(Work to complete) Your job is to reproduce all of the data exactly.

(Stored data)
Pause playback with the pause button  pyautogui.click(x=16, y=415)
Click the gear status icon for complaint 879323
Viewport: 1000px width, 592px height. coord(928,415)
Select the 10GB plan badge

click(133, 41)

(Solution)
Pause playback with the pause button  pyautogui.click(x=16, y=415)
Click the gear status icon for complaint 879323
Viewport: 1000px width, 592px height. coord(928,415)
Select the 10GB plan badge

click(133, 41)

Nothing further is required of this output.